The Slim moon lander from Japan has successfully resolved a power issue and is now able to begin its scientific activities on the moon.
The Japanese space agency announced on Monday that their Moon lander has resumed functioning, suggesting that power has been restored following its unintentional upside down landing.
The spacecraft, known as the “lunar marksman”, rolled down a slope of a crater upon landing on January 20th, resulting in its solar panels facing the incorrect direction and rendering them unable to produce power.
Japan’s space agency, JAXA, made it a priority to transmit landing data from the Smart Lander for Investigating Moon (SLIM) before its battery was depleted. However, there is a possibility that the probe will have the opportunity to recharge once the western side of the moon is exposed to sunlight in the upcoming days.
“Jaxa announced on Monday that we were able to reconnect with Slim and resume our mission. We promptly began conducting scientific experiments using the MBC (multi-band camera) and successfully captured our first images using the 10-band observation feature, as stated by the agency.”
The photograph, taken by Slim, of a rock known as “toy poodle” near the lander was shared by the agency on X.
Japan became the fifth country to successfully achieve a soft landing on the moon, joining the ranks of the United States, the Soviet Union, China, and India.
The lander successfully landed within 100 meters of its intended target, ultimately touching down only 55 meters away.
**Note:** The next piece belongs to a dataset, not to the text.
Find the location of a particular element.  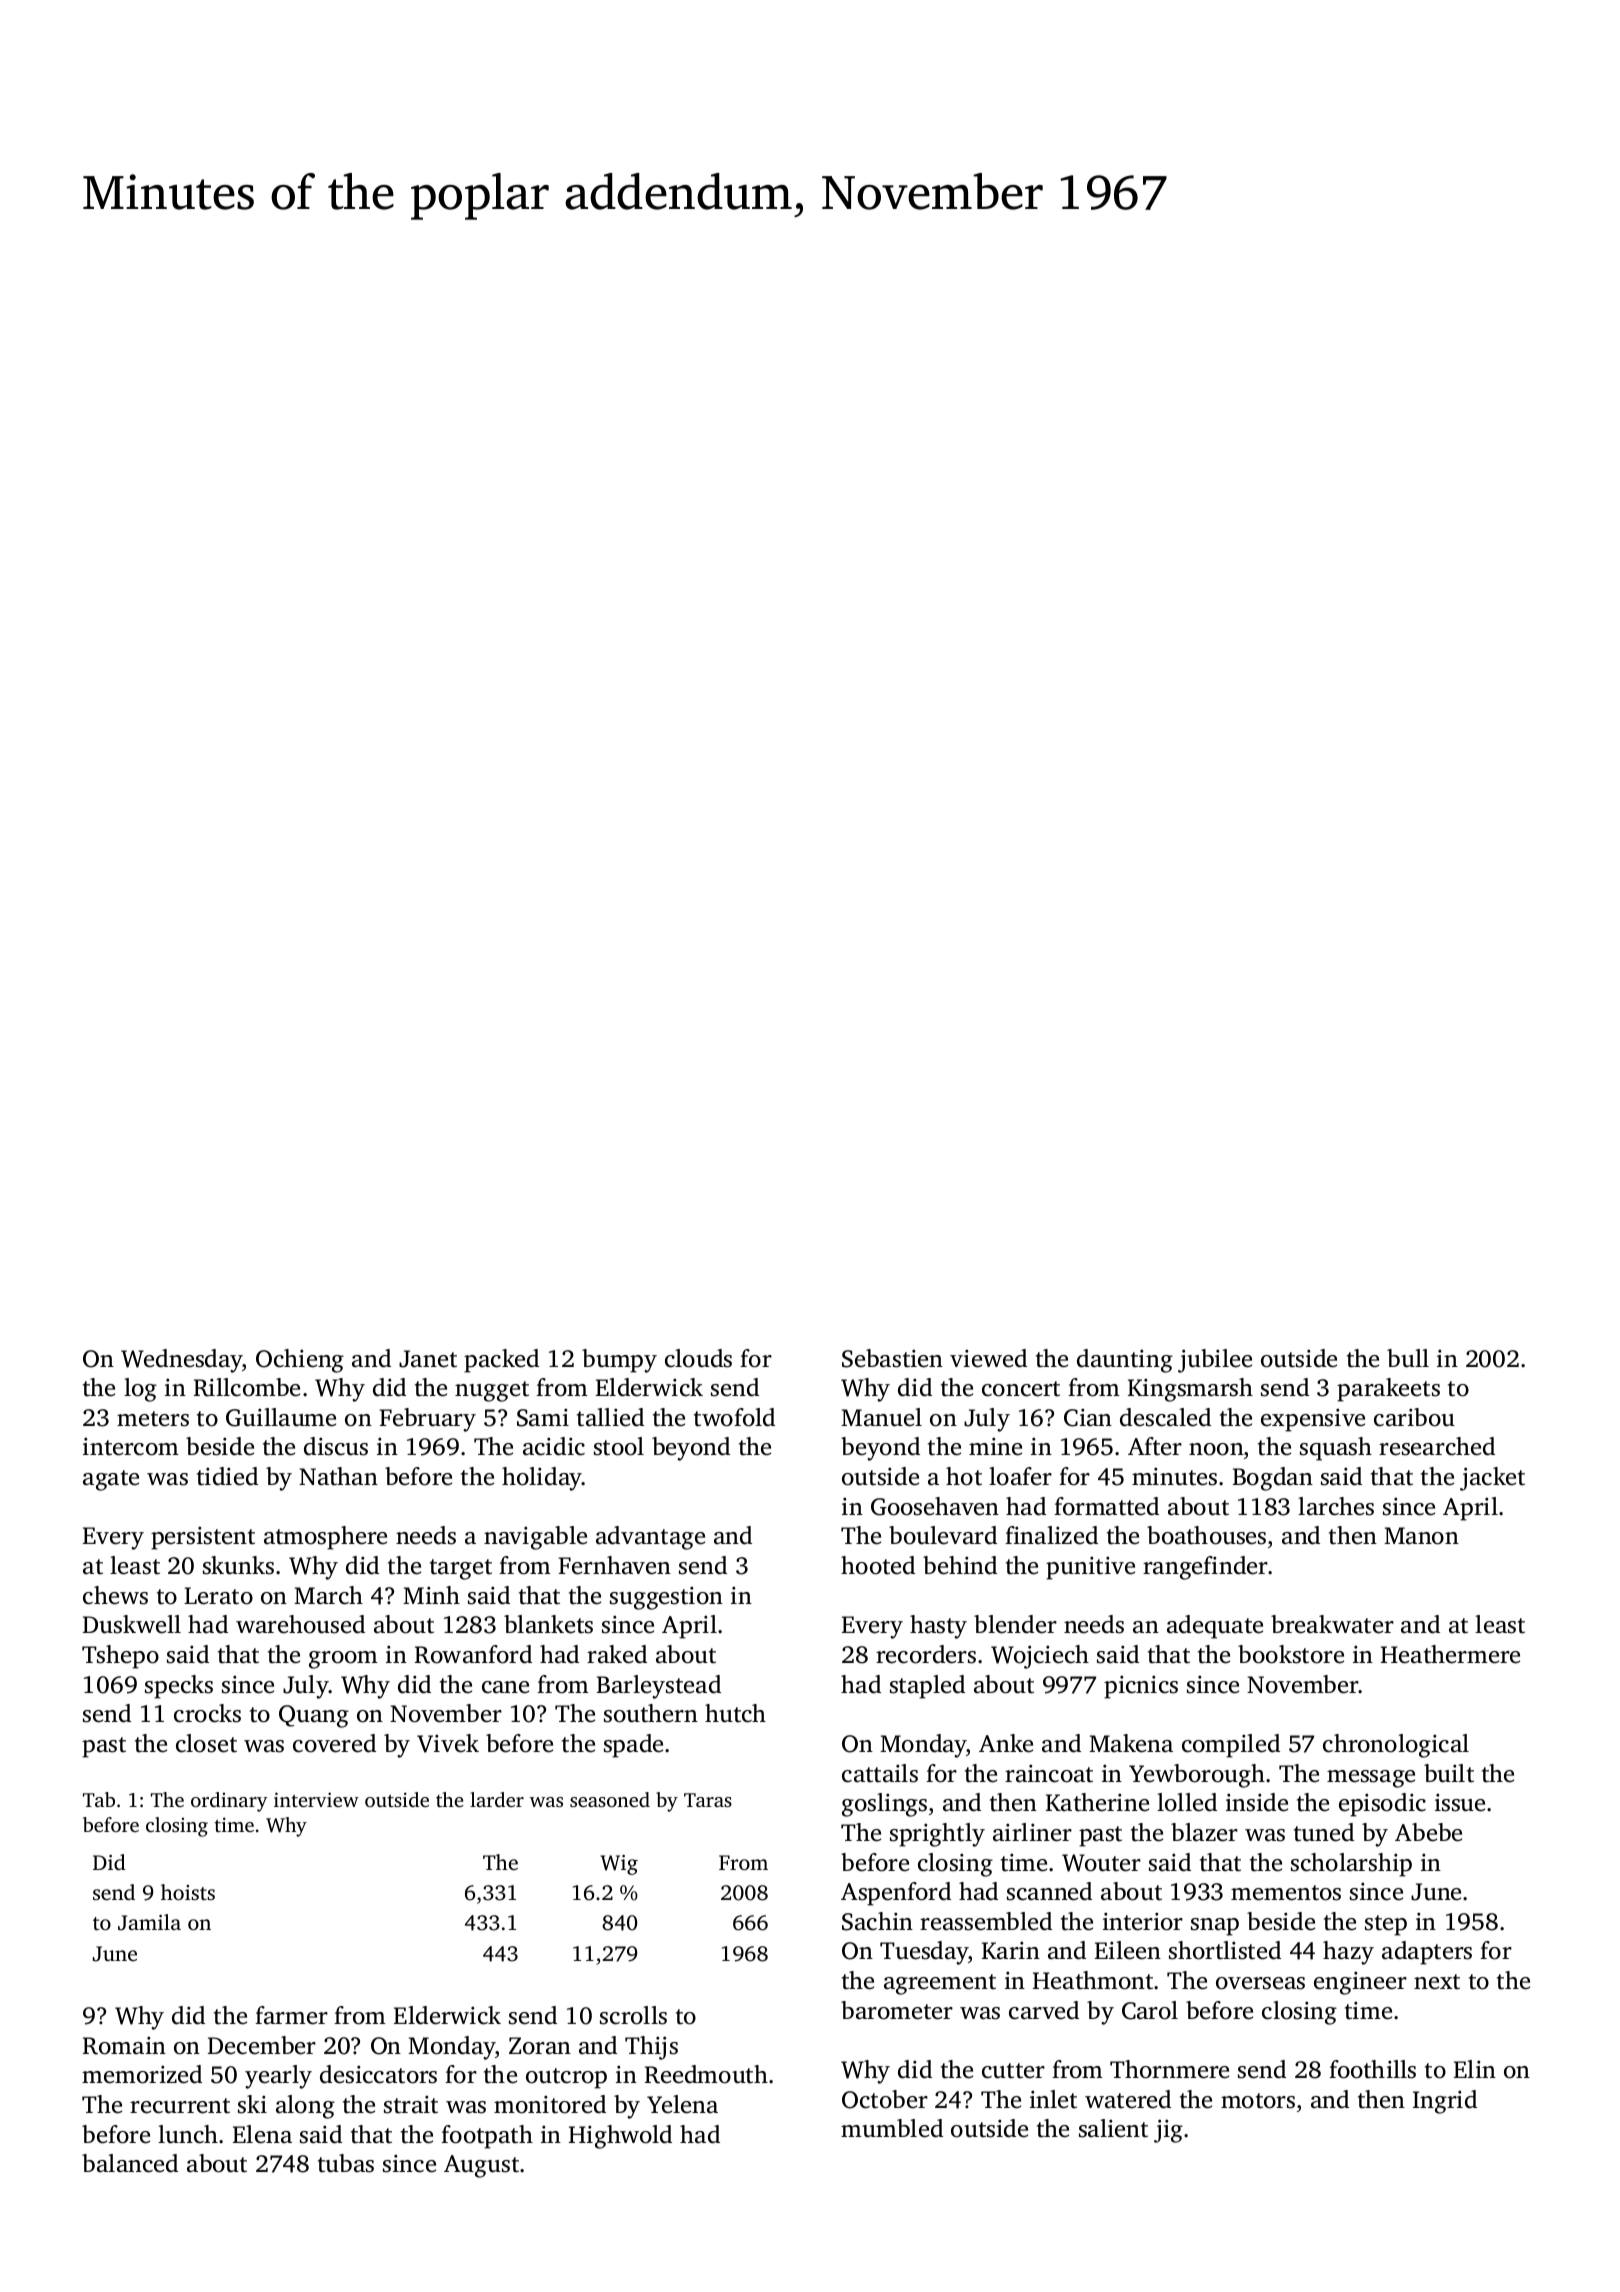

picnics is located at coordinates (1141, 1687).
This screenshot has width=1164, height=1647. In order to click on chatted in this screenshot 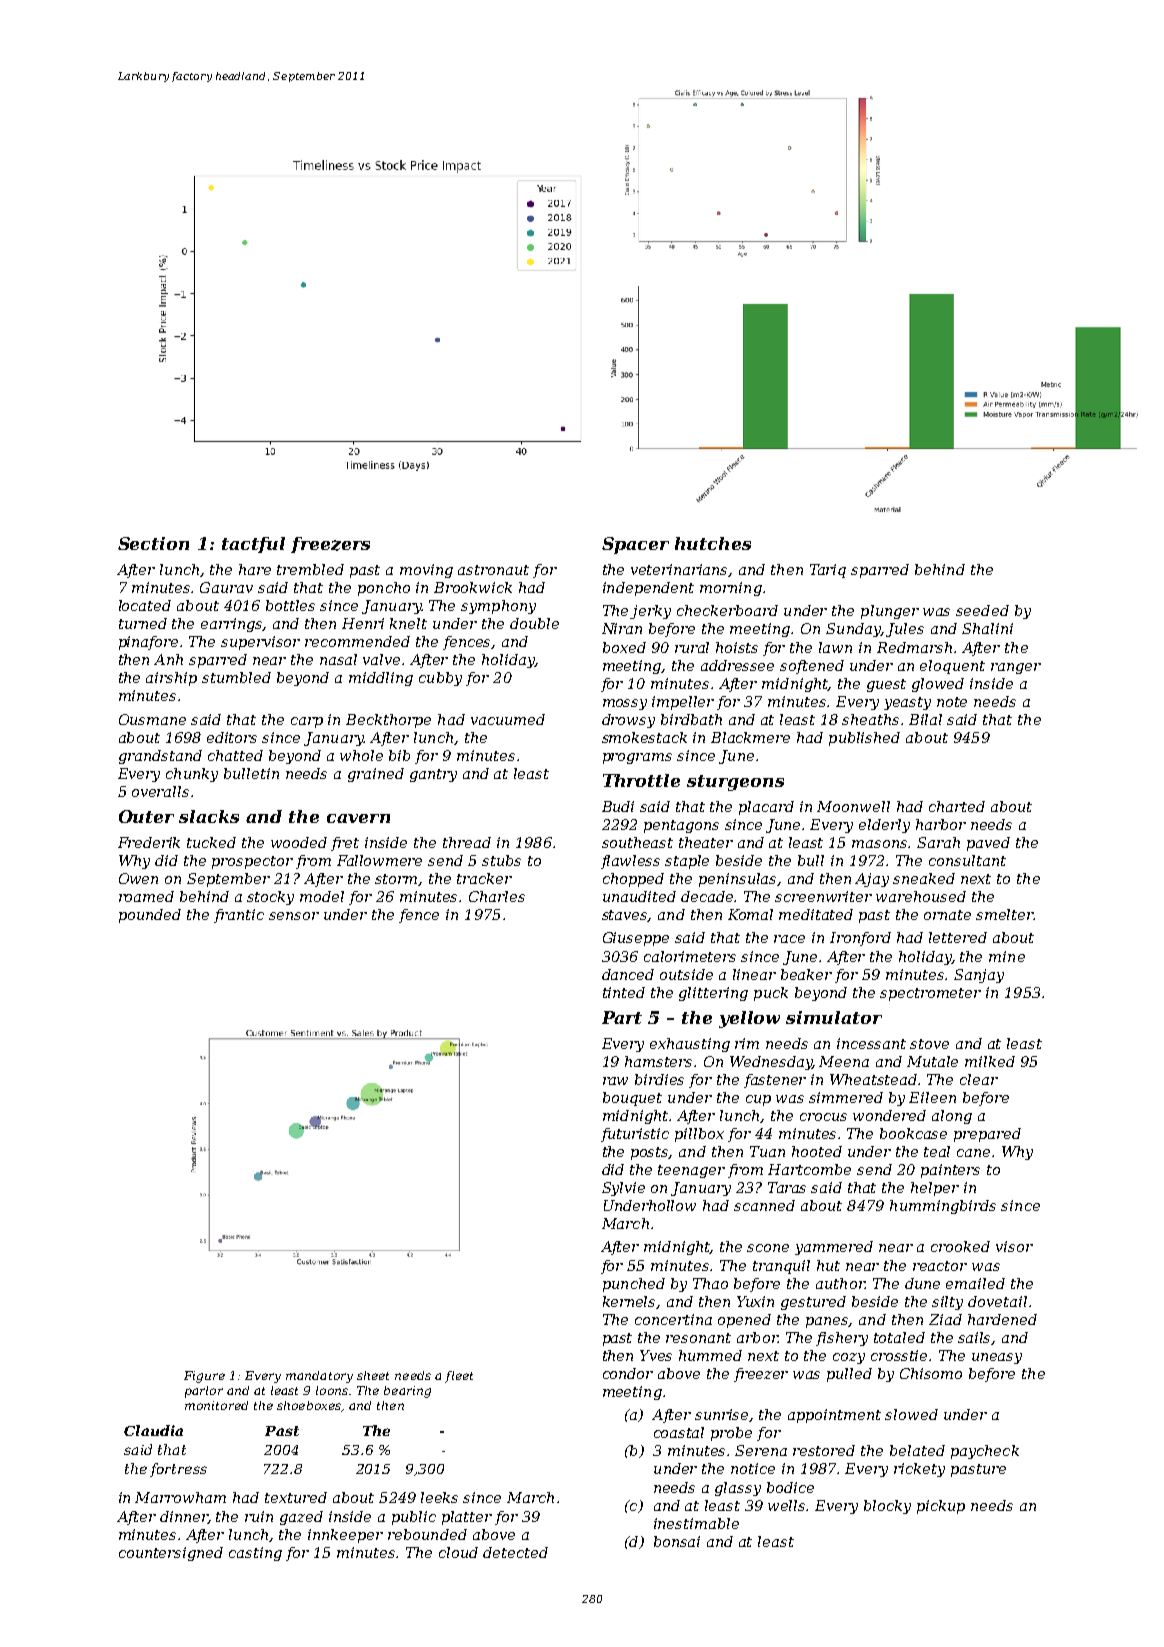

This level of precision far exceeds the typical landing zone range, which is typically measured in several kilometers according to experts.
Slim was targeting a crater that is thought to reveal the moon’s mantle, the typically deep layer beneath its crust, on the surface.
However, approximately three hours after landing, Jaxa made the decision to disable Slim, even though it still had 12% power left, in anticipation of possibly resuming its function when the angle of the sun shifted.
According to Jaxa, two probes were able to detach successfully. One of the probes has a transmitter, while the other is specifically designed to move around the moon’s surface and transmit images back to Earth. This mini-rover can change shape and is slightly larger than a tennis ball. It was created in collaboration with the company responsible for producing Transformer toys.
In the past, Japan has had two attempts at lunar missions, both of which were unsuccessful. In 2022, they were unable to successfully send a lunar probe called Omotenashi as part of the United States’ Artemis 1 mission.
In April, the Japanese startup called ispace attempted to be the first private company to successfully land on the moon. Unfortunately, they lost communication with their spacecraft during what they referred to as a “hard landing”.